About
CES is a Welsh company processing high volumes of customer service calls in both English and Welsh. As call volumes grew, the cost of transcription using AWS Transcribe became unsustainable. Firemind helped CES redesign its speech-to-text architecture using AI operations on AWS, delivering the same accuracy and functionality at a fraction of the cost.
Challenge
CES relied on AWS Transcribe to convert 1,000–2,000 daily calls into text. While accurate, the service became increasingly expensive as call volumes scaled.

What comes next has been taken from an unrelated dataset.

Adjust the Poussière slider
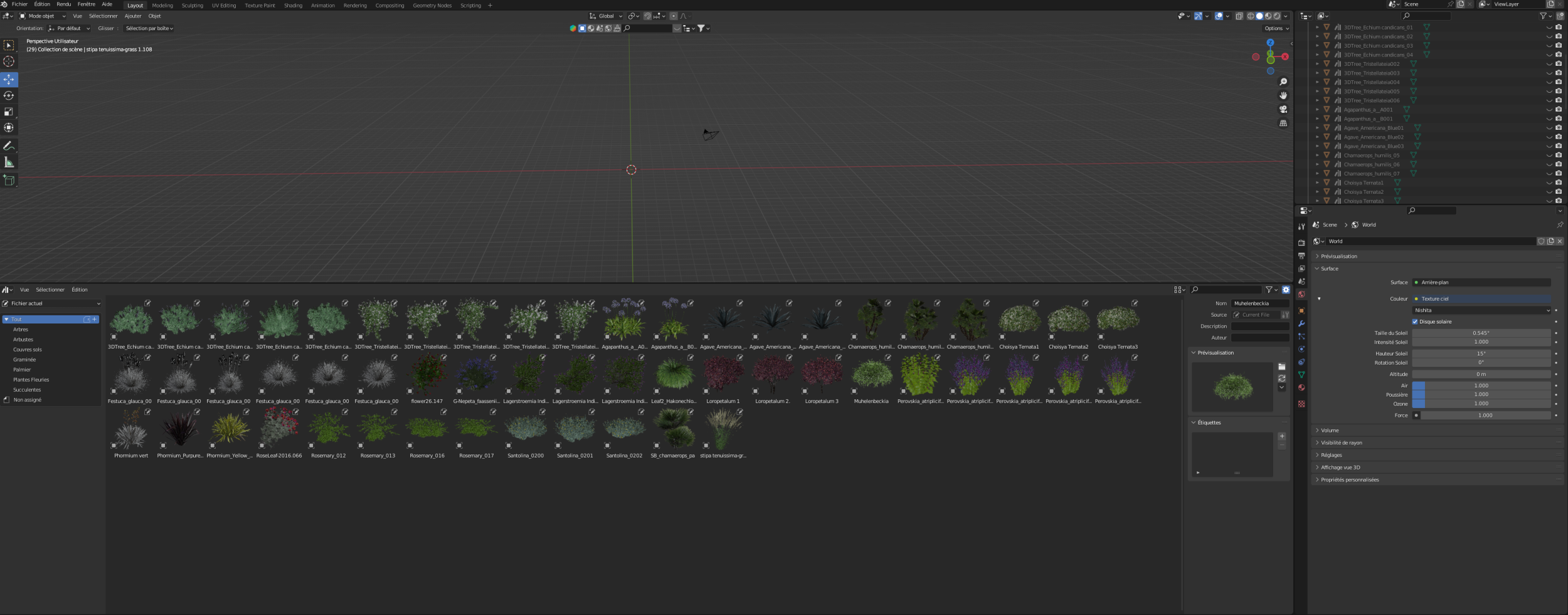Image resolution: width=1568 pixels, height=615 pixels. point(1481,395)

Monthly transcription costs ranged between $2,000 and $3,000, driven by AWS Transcribe’s per-minute pricing model.
CES needed to:
- Dramatically reduce transcription costs
- Maintain transcription accuracy and reliability
- Continue supporting both English and Welsh languages
- Preserve advanced capabilities such as speaker separation and PII reduction
- Avoid disrupting existing batch-processing workflows
Firemind was engaged to design and deliver a cost-efficient, production-ready AI operations solution on AWS.
Solution
Firemind replaced AWS Transcribe with a custom, scalable speech-to-text architecture built on AWS managed services:
Deployed an open-source Whisper model (Turbo) on Amazon SageMaker after evaluating alternatives and selecting Whisper for superior Welsh language support
Implemented SageMaker async endpoints with auto-scaling, allowing the platform to scale from zero to active instances based on demand
Optimised infrastructure using ML.G4.XLarge GPU instances with NVIDIA L4 GPUs at approximately $2 per hour
Rebuilt Transcribe-native capabilities using LLMs, including:
Speaker separation
PII detection and reduction
Integrated serverless components, using AWS Lambda for payload processing and S3/SQS for orchestration
Maintained existing workflows, preserving the customer’s four daily batch runs and S3-based ingestion
Delivered full CI/CD automation using AWS CodeBuild for repeatable, production-grade deployments
Results
The new AI operations platform delivered substantial and measurable business impact:
Monthly costs reduced from $2,000–$3,000 to $300–$600
Overall cost savings of 80–85%, equivalent to $1,400–$2,400 per month
Maintained transcription accuracy and feature parity with AWS Transcribe
Continued full support for English and Welsh languages
Scalable, future-ready architecture with potential for an additional 40% cost reduction through further instance optimisation
CES achieved significant cost optimisation without compromising performance, compliance, or language coverage demonstrating how AI operations on AWS can outperform fully managed services at scale.